# Just had my clutch fluid flushed and bled....results......



## Diamond193 (Jul 28, 2019)

6Speed2016LT said:


> Not much to report here other then the clutch appears to "feel lighter" He showed me the reclaimed fluid in the bottle and it was definitely dirty with some small particulates in the fluid which was interesting. He used 2 quarts of fluid to bleed it so that it was super clear (I asked and paid for it) Fortunately the mechanic also has a Gen 2 M32 as well so he was familiar with the transmission. He recommended to me, to stave off the potential slave cylinder failure to do a complete clutch fluid bleed/flush yearly.

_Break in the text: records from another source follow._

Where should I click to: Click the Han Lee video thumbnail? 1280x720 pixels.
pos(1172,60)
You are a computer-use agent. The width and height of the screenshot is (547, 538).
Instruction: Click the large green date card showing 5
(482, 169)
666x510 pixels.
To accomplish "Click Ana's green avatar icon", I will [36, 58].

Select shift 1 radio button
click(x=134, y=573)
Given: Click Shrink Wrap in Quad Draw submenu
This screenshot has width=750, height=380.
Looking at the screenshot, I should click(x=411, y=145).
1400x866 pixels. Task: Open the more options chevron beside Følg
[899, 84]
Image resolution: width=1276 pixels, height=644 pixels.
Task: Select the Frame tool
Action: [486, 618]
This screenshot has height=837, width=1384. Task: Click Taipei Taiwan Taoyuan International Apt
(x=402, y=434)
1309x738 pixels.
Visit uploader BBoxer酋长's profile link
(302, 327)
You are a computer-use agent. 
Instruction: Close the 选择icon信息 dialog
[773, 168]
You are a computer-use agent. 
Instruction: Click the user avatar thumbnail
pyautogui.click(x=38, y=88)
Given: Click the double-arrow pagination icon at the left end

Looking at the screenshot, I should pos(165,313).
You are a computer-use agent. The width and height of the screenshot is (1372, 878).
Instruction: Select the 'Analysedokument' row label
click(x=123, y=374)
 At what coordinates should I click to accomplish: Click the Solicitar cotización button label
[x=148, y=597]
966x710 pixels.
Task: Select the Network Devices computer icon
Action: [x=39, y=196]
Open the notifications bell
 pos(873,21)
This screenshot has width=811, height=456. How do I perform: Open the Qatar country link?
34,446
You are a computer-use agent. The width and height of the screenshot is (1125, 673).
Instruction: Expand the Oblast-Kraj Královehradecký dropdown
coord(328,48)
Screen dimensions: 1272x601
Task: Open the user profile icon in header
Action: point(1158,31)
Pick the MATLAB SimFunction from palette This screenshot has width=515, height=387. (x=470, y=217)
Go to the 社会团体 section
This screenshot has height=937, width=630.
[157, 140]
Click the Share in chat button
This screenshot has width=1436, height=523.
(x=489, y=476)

Seems excessive, but if it will prevent a big failure later on, I will be more then happy to do it.
> 
> He also said then 1 to 2 shift felt notchy, which it has since the day I bought it. Next step, Amsoil Synchromesh
> 
> Jason


If you switch to syncromesh let us know how it turns out


----------



## 93bandit (Mar 2, 2020)

6Speed2016LT said:


> Not much to report here other then the clutch appears to "feel lighter" He showed me the reclaimed fluid in the bottle and it was definitely dirty with some small particulates in the fluid which was interesting. He used 2 quarts of fluid to bleed it so that it was super clear (I asked and paid for it) Fortunately the mechanic also has a Gen 2 M32 as well so he was familiar with the transmission. He recommended to me, to stave off the potential slave cylinder failure to do a complete clutch fluid bleed/flush yearly. Seems excessive, but if it will prevent a big failure later on, I will be more then happy to do it.
> 
> He also said then 1 to 2 shift felt notchy, which it has since the day I bought it. Next step, Amsoil Synchromesh
> 
> Jason


Where do you live? 

I live in Michigan and I switched to Amsoil synchromesh and the 1-2 shift is just as notchy as it was before. Its no better in the cold either. I plan on using the heavier Amsoil fluid recommended on this forum. I don't recall what it is but I believe its a 75w-90 weight. Just FYI based off my experience.


----------



## 6Speed2016LT (Jun 14, 2016)

Thanks for the update on that, I ordered the synchromesh a few days ago so I guess I will try that to start. I am north of you in the Toronto Canada area. Overall it has been a very mild winter so far, but yeah, the 1 - 2 shifts are definitely notchy and have been since new. I will let you know if I see any improvement, I am getting it done next weekend. I am just relieved to have the clutch fluid bled to death hoping to stave off the slave cylinder failure....


----------